■ PROMPT ■
Below are the records; repeat them in full, exactly.
START STUDY MATERIAL
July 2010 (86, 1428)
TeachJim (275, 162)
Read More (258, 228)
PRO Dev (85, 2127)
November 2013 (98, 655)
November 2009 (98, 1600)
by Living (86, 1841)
END STUDY MATERIAL
■ COMPLETED TASK ■
July 2010 (86, 1428)
TeachJim (275, 162)
Read More (258, 228)
PRO Dev (85, 2127)
November 2013 (98, 655)
November 2009 (98, 1600)
by Living (86, 1841)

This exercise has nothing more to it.